* **WHAT THE EXERCISE ASKS**
Every line below that holds the string "computer" must be copied.

[Pixel coordinate grounding data]
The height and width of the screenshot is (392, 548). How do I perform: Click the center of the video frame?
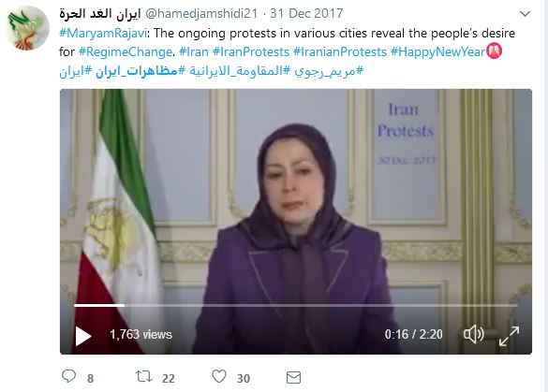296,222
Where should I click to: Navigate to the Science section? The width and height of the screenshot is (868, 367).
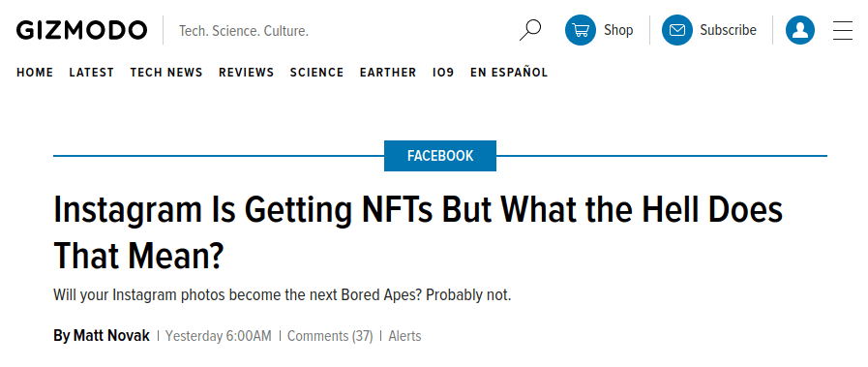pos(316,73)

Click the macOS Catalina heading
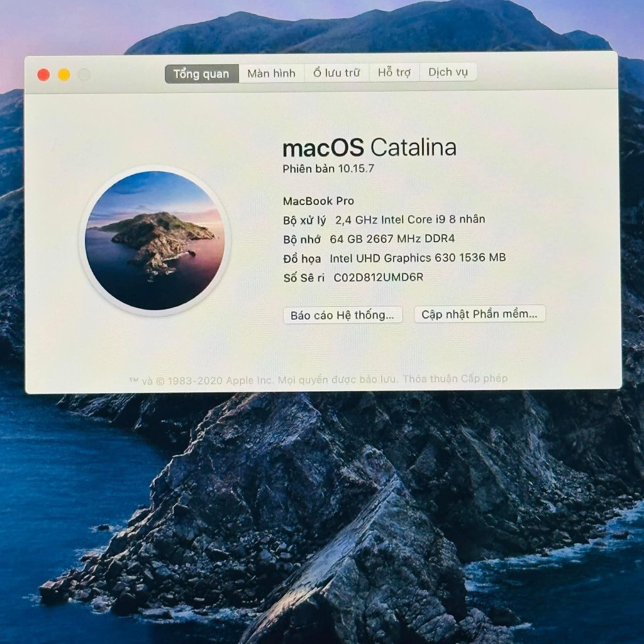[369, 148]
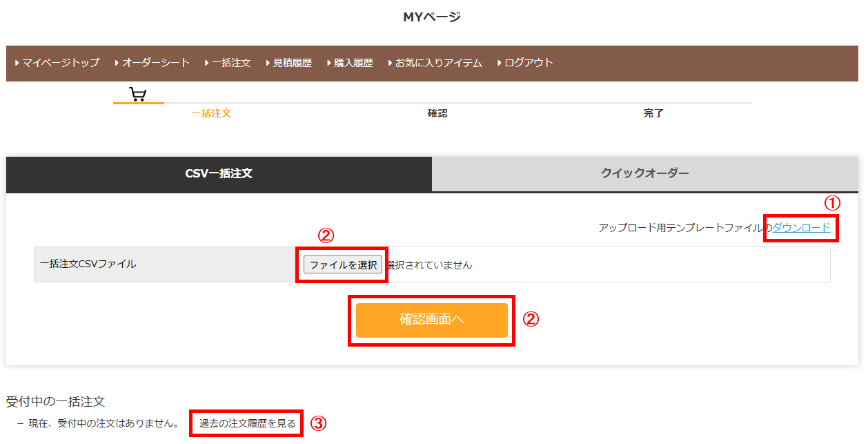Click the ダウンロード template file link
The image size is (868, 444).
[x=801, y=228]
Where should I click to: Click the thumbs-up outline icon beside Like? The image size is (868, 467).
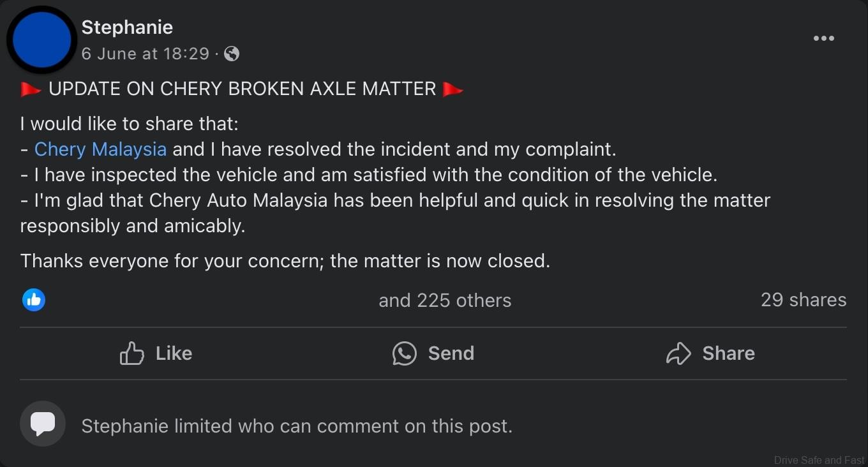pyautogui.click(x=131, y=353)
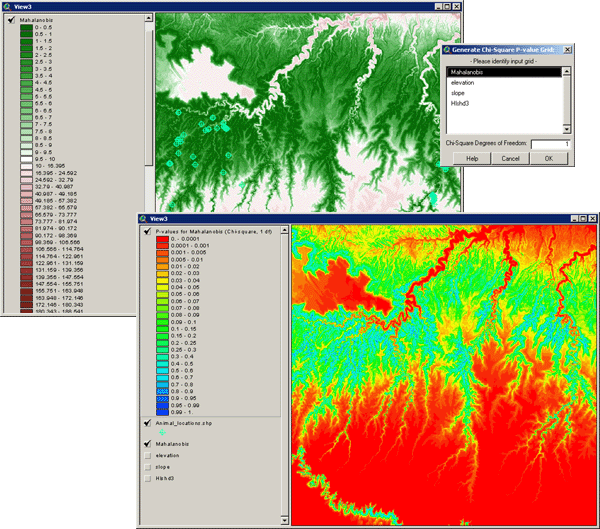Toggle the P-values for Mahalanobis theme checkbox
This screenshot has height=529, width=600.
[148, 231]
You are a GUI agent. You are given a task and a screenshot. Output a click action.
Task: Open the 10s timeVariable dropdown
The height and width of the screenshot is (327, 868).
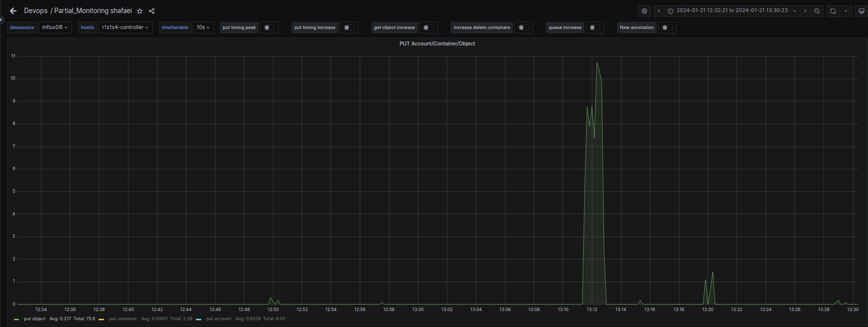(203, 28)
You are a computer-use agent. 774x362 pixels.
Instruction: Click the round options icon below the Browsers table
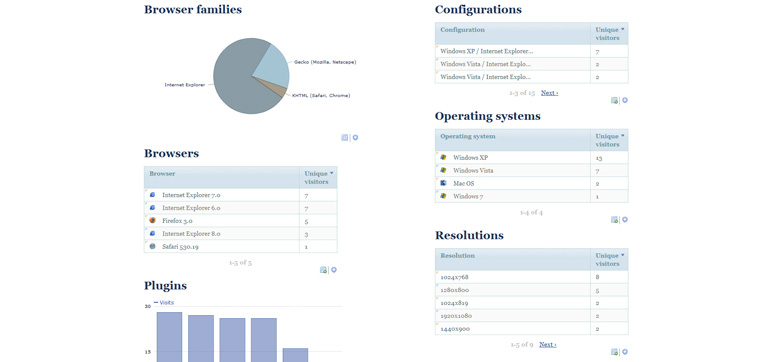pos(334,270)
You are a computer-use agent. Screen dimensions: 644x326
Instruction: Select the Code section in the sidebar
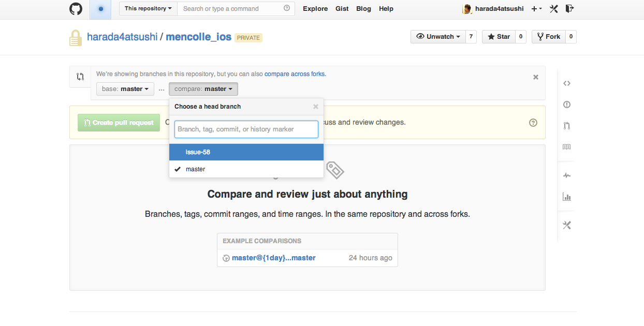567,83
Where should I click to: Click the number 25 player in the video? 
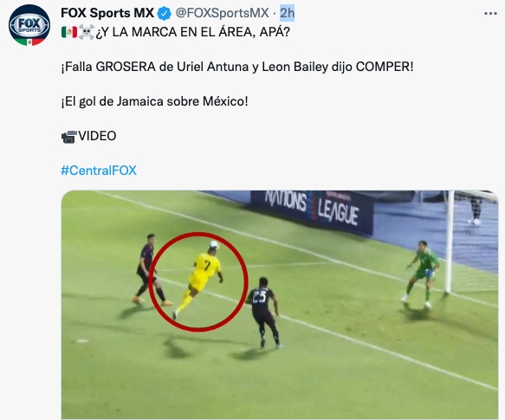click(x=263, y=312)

* **FINAL ANSWER**
You are a computer-use agent. 774x362 pixels.
You are a computer-use agent. Screen dimensions: 644x326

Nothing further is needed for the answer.